How does the 19% fall in rainfall from the long period average (LPA) at the end of July compare with previous years? The chart shows the deficit in rainfall during July in earlier years of severe drought. Seen in comparison with major drought years, the 19% deficiency in July is not alarming.
During the last major drought that we had in 2002-03, for instance, the shortfall in rainfall during July was as high as 49%.
As on 17 July, government figures show that crop sowing is down 8.5% year-on-year (y-o-y), but that number hides a wide variation among different crops.
For instance, sowing for rice was lower by 21.1% compared with the last year, but sowing for the oilseed crop was lower by just 2.9%. Sowing for the total foodgrain crop (including pulses) was down 15.6%. The impact on food prices has already been huge. Even if we take the admittedly flawed Wholesale Price Index (WPI), the WPI for rice is up 15.1% y-o-y, that for bajra, a coarse grain, is up 28.1%, for arhar dal 44.9%, for sugar 33.4%, for tea 31.7% and for potatoes a mind-boggling 53% y-o-y.

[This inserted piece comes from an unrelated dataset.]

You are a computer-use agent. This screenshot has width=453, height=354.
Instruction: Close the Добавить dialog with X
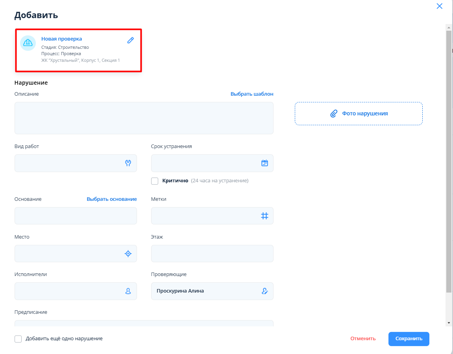[439, 6]
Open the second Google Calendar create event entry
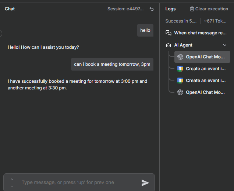 click(202, 81)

What will be the impact on growth? A Citibank report puts agricultural growth at 3% for its base case, which would contribute to an overall growth rate of 6.8% in FY10.
A bad monsoon could spell trouble for the growth index. Ahmed Raza Khan / Mint
However, in 1986-87, when rainfall in July dropped 14%, agricultural growth was 0.3%. Gross domestic product (GDP) growth that year was a mere 4.3%, but that’s not comparable with today’s GDP growth number, not only because agriculture now contributes a much smaller proportion to GDP than in those days but also because the rest of the economy has changed dramatically.
In 2002-03, despite agricultural production being down 5.9% y-o-y, industrial activity, measured by the Index of Industrial Production (IIP), improved from 2.7% in 2001-02 to 5.7%.
And that’s apart from the big fiscal stimulus programme that is currently in place.
Citigroup Inc. economist Rohini Malkani points out: “While our forecasts factor in agricultural growth at the trend rate of 3% year-on-year in FY10, a poor monsoon/drought could drive growth significantly lower. Our back-of-the-envelope calculation suggests negative agricultural growth could lead to GDP decelerating to 5.8% versus our forecast 6.8% in FY10; but India’s previous experience with a poor monsoon indicates that growth could dip even lower.”
What about the impact on the market? Points out a report by JPMorgan: “The impact of weak monsoons on the broad market has been mixed. But sectors perceived to be adversely impacted, i.e. those linked to the consumption cycle, including staples, discretionary and telecom, typically tend to underperform both over the July-September quarter and in the fiscal year in which the monsoon has been weak.” So far, though, there are few signs of that happening.